▶ **Work task**: Look below for the line containing "208583 (581, 1882)" and the line containing "Villagers flee fresh"; repeat exactly those two lines and all lines between them, and nothing else.
[Data under study Boundary: Start]
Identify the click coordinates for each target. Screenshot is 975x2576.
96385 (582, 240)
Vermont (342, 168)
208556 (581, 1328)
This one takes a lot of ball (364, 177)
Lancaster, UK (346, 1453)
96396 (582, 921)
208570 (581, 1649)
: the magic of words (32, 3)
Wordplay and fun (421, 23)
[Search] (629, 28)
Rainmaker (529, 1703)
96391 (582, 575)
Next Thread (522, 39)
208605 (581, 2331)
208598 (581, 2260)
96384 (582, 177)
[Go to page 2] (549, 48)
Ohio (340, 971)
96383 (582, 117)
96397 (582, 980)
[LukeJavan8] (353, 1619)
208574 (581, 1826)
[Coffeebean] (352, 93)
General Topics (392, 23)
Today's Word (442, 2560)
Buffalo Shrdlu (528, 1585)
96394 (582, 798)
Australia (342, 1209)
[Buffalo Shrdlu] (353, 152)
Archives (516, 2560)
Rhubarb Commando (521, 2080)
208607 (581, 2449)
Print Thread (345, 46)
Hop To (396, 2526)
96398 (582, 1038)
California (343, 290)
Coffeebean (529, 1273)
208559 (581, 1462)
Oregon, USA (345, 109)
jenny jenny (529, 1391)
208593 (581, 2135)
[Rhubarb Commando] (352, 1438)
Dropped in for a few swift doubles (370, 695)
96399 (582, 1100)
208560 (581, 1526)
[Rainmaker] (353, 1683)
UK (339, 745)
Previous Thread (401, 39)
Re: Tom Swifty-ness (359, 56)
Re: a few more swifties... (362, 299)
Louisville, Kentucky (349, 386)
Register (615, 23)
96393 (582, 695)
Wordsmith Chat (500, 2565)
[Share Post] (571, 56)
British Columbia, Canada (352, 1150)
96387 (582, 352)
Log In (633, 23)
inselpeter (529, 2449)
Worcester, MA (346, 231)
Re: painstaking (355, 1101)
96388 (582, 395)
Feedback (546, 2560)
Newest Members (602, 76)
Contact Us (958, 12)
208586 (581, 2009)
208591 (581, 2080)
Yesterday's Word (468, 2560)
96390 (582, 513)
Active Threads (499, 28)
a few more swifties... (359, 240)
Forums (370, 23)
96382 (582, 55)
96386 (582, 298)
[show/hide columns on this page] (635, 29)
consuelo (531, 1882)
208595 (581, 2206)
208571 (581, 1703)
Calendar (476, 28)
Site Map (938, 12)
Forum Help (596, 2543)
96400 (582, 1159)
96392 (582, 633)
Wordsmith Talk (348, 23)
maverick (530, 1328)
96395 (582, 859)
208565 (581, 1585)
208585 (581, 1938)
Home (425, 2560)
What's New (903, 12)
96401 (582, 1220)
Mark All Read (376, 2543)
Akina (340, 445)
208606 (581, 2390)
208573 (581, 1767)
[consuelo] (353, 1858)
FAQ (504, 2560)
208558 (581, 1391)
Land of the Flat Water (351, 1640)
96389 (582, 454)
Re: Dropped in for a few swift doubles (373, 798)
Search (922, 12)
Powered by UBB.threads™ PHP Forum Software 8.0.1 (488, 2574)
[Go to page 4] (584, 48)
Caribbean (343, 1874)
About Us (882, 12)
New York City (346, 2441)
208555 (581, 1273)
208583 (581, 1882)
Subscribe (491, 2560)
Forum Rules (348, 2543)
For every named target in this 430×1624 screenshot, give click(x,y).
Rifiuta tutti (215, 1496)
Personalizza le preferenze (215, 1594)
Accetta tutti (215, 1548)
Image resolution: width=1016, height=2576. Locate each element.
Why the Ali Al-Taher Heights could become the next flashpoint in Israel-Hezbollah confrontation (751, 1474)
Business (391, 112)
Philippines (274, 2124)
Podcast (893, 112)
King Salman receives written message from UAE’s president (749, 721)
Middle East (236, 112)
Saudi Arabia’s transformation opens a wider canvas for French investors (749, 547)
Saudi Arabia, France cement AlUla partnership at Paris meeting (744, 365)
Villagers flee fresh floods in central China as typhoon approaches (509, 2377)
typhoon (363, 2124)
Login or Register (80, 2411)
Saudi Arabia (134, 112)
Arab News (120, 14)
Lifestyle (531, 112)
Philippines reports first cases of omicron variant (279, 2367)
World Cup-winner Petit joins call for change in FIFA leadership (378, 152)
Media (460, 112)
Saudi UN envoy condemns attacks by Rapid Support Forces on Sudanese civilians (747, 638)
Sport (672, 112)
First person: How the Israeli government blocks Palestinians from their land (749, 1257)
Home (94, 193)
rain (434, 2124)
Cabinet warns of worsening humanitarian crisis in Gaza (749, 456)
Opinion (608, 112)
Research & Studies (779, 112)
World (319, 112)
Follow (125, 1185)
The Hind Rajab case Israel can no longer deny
[Data under study Boundary: End]
▶ **Result for this exercise**:
208583 (581, 1882)
Subscribe (491, 2560)
Forum Rules (348, 2543)
For every named target in this 430×1624 screenshot, give click(x,y).
Rifiuta tutti (215, 1496)
Personalizza le preferenze (215, 1594)
Accetta tutti (215, 1548)
Image resolution: width=1016, height=2576. Locate each element.
Why the Ali Al-Taher Heights could become the next flashpoint in Israel-Hezbollah confrontation (751, 1474)
Business (391, 112)
Philippines (274, 2124)
Podcast (893, 112)
King Salman receives written message from UAE’s president (749, 721)
Middle East (236, 112)
Saudi Arabia’s transformation opens a wider canvas for French investors (749, 547)
Saudi Arabia, France cement AlUla partnership at Paris meeting (744, 365)
Villagers flee fresh floods in central China as typhoon approaches (509, 2377)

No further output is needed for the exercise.